* TASKS TO COMPLETE
- A) In the piece on defunding police below, by what percentage did Burlington, Vt., reduce its police budget?
- B) Translate this sentence from the piece on defunding police below into Spanish: "They are competing for the same scarce local and state funds."

My town just joined Minneapolis, Baltimore, and others swept up in the movement to “defund police.” Burlington, Vt., reduced the police budget by 10 percent, eliminated 12 vacant officer positions, and redirected thousands of dollars to equality initiatives in the city.
Current calls to “abolish,” “dismantle,” and “defund” police in the wake of the killing of George Floyd have troubled many political commentators and citizens, including some who would consider themselves allies of the larger Black Lives Matter movement. Any move to dramatically reduce the presence or operating capacity of the nation’s more than 17,000 police agencies is stirring fears of renewed waves of violent crime and other threats to public safety.
It doesn’t have to be that way, however. A different perspective on the problem allays fears by taking crime seriously while linking public safety to a better long-term solution.
Proposing to scale down resources for a public institution is not new, as the vast majority of the nation’s school districts can attest. In fact, when fiscal hard times come or new perceived needs arise, all institutions jostle to keep at least their share of the budget pie. They are competing for the same scarce local and state funds.

* INPUT DATA

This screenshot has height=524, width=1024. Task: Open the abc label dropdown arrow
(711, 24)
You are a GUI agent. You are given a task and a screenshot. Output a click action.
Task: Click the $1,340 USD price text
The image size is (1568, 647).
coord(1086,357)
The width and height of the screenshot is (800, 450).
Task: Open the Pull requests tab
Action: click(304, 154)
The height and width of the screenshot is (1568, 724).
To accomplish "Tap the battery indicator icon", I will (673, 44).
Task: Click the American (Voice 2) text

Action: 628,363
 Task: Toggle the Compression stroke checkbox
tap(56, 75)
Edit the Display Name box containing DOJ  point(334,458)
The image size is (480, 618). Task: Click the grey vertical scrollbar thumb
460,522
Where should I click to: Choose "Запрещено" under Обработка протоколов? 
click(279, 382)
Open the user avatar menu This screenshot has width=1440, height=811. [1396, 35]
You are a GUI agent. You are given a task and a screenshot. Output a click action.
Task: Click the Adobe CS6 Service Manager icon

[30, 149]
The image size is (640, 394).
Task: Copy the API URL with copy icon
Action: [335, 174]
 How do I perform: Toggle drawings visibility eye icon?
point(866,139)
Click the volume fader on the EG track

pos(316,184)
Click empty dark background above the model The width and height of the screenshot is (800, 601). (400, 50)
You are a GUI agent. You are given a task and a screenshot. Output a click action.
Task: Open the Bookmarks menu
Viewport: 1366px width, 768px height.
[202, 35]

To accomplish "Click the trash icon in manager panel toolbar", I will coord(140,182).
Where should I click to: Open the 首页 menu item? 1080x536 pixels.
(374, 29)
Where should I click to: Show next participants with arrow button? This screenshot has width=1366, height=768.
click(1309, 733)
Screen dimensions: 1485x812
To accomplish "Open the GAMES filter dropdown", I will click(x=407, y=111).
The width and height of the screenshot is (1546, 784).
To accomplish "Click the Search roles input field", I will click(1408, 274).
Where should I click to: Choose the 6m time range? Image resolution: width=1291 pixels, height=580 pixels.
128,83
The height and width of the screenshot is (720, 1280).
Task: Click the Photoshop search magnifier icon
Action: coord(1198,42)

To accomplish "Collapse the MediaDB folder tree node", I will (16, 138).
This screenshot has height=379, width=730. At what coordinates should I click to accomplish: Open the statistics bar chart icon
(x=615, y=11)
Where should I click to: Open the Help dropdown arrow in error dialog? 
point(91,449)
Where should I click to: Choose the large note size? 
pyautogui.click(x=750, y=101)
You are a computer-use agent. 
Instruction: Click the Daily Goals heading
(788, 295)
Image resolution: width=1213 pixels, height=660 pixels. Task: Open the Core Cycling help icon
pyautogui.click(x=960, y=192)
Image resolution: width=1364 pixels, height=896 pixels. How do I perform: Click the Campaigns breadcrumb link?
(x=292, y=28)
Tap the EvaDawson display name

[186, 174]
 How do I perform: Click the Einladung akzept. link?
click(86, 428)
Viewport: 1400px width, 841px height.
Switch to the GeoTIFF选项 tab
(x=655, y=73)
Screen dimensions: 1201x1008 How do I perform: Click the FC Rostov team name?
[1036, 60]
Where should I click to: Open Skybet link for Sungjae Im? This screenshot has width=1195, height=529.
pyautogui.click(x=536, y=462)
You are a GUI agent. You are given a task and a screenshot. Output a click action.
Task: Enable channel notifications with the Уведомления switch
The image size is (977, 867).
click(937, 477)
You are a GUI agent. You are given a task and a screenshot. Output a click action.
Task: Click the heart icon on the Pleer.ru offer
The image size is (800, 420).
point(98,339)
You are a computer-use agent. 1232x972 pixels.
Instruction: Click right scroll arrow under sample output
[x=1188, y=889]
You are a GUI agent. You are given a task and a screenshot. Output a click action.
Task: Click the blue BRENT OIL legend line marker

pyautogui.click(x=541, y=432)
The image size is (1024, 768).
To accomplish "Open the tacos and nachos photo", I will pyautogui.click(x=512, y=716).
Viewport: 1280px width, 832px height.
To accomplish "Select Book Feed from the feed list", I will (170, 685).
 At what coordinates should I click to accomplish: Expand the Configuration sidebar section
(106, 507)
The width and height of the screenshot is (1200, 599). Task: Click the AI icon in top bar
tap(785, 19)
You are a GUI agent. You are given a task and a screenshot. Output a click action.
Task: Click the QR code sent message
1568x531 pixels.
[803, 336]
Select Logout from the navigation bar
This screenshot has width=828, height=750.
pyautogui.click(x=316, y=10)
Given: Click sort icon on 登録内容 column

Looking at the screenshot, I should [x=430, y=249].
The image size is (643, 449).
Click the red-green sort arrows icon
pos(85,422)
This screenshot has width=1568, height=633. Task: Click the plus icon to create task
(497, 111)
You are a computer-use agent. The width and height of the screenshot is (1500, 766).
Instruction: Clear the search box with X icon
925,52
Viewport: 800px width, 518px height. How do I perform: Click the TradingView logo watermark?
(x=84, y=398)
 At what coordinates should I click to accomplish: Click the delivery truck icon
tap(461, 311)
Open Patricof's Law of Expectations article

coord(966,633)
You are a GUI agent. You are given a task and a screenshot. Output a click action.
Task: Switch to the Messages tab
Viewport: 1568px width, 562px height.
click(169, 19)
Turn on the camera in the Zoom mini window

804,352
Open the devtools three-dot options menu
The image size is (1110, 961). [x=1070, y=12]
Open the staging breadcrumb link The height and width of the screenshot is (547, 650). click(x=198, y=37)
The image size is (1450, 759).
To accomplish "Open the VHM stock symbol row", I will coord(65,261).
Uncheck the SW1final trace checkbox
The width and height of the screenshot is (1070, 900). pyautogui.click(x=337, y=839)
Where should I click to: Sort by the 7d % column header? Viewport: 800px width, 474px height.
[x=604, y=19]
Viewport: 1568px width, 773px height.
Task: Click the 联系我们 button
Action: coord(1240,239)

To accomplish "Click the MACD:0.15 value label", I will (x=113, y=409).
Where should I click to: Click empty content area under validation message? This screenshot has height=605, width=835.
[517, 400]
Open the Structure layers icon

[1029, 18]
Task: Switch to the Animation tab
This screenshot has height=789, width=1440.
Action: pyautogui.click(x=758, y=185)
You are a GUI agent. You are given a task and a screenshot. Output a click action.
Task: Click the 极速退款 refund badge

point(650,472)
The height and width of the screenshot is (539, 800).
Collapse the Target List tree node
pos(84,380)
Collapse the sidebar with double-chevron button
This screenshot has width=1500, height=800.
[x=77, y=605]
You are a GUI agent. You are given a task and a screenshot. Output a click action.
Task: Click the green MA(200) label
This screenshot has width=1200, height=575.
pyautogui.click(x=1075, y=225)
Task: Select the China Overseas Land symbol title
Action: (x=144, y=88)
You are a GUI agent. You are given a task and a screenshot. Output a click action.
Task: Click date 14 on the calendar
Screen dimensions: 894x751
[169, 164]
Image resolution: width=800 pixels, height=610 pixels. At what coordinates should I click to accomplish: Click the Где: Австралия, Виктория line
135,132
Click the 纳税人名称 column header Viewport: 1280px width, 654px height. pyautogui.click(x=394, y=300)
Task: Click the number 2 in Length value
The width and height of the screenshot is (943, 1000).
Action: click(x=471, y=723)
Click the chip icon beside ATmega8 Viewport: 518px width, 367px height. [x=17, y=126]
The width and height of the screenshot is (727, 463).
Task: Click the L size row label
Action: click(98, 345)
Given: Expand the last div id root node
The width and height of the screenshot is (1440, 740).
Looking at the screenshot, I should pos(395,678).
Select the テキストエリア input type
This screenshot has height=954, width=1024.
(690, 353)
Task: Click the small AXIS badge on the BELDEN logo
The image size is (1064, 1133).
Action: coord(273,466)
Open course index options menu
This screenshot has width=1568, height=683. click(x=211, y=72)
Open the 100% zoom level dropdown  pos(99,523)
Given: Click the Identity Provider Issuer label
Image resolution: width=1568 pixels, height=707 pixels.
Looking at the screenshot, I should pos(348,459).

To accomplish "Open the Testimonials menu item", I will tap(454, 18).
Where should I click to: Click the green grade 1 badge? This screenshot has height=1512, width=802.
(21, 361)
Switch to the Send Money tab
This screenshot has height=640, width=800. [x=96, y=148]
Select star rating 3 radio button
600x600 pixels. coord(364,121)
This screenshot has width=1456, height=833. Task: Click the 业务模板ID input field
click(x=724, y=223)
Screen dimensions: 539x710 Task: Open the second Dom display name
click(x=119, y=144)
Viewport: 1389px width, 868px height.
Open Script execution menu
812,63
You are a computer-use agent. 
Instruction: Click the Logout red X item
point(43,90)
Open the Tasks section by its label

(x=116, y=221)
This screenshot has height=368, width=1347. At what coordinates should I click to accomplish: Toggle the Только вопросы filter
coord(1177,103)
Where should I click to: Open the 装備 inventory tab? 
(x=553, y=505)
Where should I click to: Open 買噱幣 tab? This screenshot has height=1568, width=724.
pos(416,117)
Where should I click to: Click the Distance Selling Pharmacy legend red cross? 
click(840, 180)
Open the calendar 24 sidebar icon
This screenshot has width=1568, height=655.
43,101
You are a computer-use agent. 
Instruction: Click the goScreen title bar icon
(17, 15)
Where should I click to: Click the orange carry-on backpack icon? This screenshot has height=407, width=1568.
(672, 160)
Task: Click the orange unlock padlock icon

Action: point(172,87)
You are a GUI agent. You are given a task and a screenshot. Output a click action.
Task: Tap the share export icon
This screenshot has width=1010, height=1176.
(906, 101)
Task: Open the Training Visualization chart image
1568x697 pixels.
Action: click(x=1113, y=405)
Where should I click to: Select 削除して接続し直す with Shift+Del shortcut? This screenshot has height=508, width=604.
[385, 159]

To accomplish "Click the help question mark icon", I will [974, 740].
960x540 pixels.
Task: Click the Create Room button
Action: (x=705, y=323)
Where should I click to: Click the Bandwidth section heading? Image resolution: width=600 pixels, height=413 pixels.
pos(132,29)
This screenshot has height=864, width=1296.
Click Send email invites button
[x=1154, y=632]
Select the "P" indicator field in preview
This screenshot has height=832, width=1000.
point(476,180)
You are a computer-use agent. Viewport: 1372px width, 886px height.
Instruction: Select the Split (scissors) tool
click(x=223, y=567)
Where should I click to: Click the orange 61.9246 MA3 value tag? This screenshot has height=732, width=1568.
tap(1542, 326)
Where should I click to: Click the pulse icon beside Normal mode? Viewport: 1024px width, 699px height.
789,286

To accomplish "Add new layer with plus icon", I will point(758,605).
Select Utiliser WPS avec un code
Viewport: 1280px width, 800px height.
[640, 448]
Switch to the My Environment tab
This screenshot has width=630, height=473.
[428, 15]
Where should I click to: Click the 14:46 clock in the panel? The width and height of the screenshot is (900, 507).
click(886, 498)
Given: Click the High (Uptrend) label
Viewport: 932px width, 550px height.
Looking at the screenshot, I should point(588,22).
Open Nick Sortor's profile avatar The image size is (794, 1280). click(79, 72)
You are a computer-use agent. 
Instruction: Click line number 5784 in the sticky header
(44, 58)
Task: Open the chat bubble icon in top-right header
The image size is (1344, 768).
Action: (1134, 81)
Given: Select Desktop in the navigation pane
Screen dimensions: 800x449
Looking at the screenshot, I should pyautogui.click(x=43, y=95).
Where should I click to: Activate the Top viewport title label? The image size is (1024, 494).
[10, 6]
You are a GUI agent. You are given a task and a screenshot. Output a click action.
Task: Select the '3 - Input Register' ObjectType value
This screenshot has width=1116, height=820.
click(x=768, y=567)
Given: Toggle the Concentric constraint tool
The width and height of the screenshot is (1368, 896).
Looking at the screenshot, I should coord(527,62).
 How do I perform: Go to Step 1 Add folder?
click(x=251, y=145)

* SOLUTION LIST
- A) 10 percent

- B) Compiten por los mismos escasos fondos locales y estatales.